Good afternoon. The task was to develop an interface for the device, in which a huge number of parameters. For each parameter, a corresponding input field is created. At the entrance there is a tree of groups into which these parameters are distributed. This tree is transferred to QML and on its basis a tree-like interface with tabs is created dynamically, in which input fields are located. Initially, all tabs are closed and the user does not have the opportunity to open them all.
Each group of parameters requires approximately, AVG, 2 MB of memory (this was found out during the debugging of the application with a parallel view of the amount of RAM consumed in the task manager).
Based on one parameter tree, a 200 MB interface window is generated. The number of parameters varies around a thousand. Those. for each parameter dynamically (SINGLE) is created (label + textEdit + checkBox). The program should load 10 of these windows, which means it will open about 2 GB.
The problem is that the program can withstand no more than two or three such trees. If you load more, then SIGSEGV will definitely crash or the program will freeze when you try to open the generated window.

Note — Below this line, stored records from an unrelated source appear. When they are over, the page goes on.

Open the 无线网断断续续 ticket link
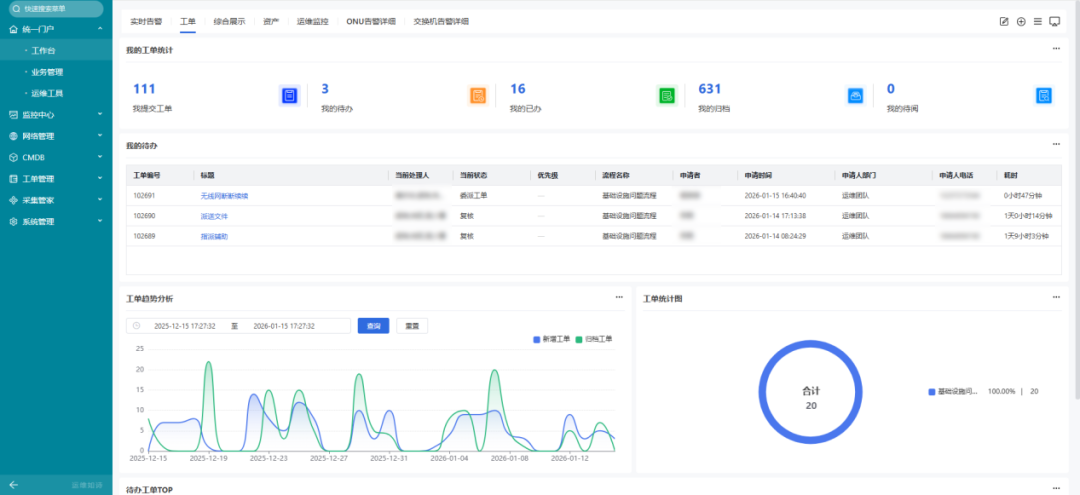Image resolution: width=1080 pixels, height=495 pixels. click(224, 196)
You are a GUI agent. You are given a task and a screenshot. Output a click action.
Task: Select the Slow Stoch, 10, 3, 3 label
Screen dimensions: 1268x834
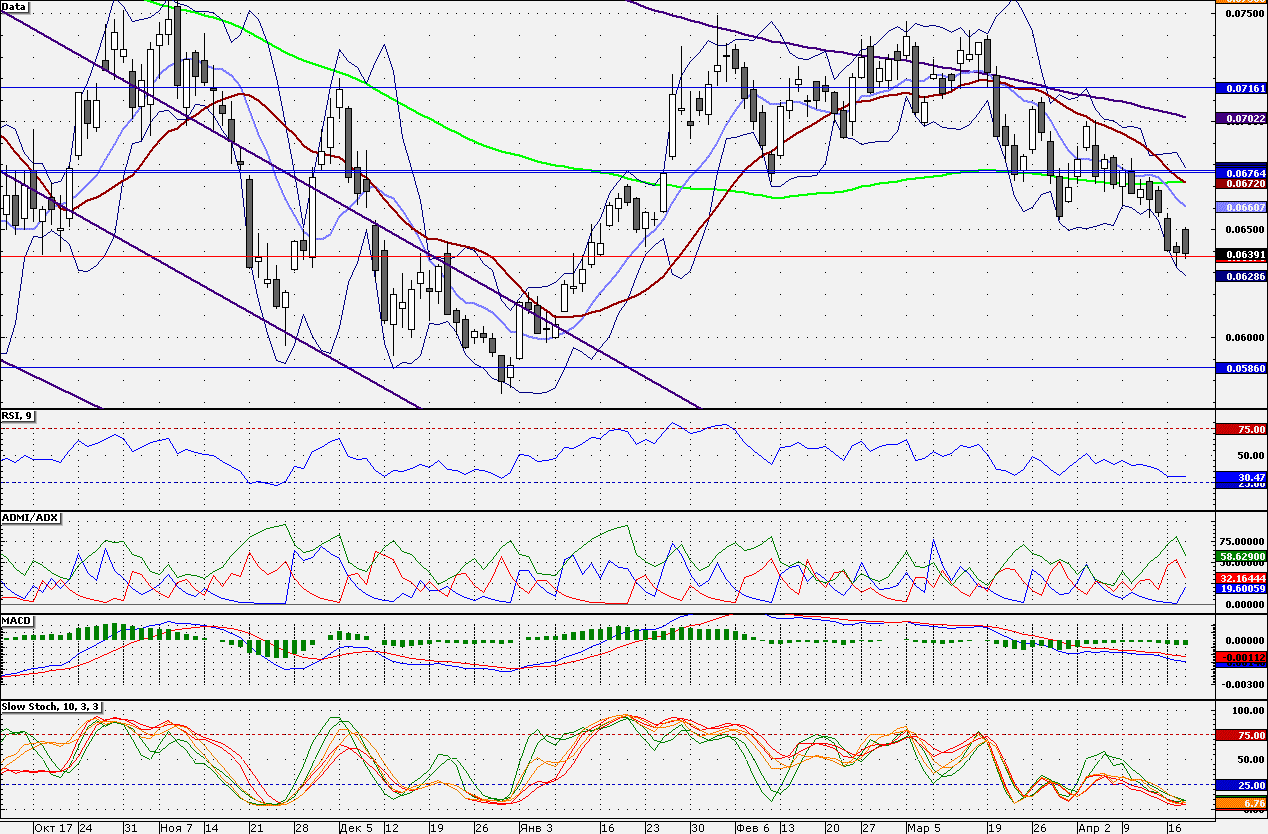50,706

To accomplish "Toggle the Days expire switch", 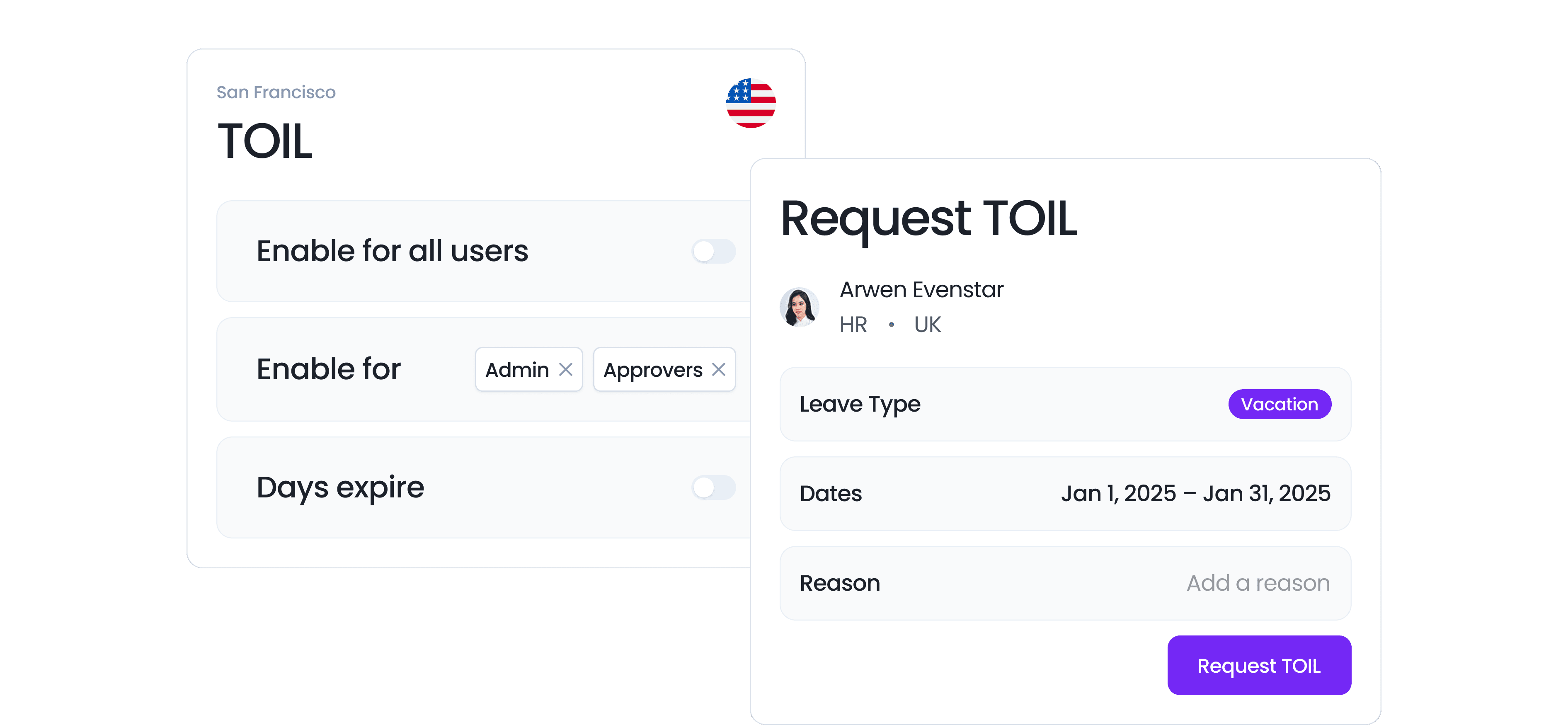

The fact that the program quietly maintains 10-15 trees is less, where the number of parameters does not exceed hundreds.
Immediately take on faith: There are no memory leaks, since all objects are created dynamically only once.
The essence of the question: Is QML designed for such loads, when, at a time, it loads over a thousand graphic objects? Perhaps you had experience in QML with a large number of objects, share, if not difficult.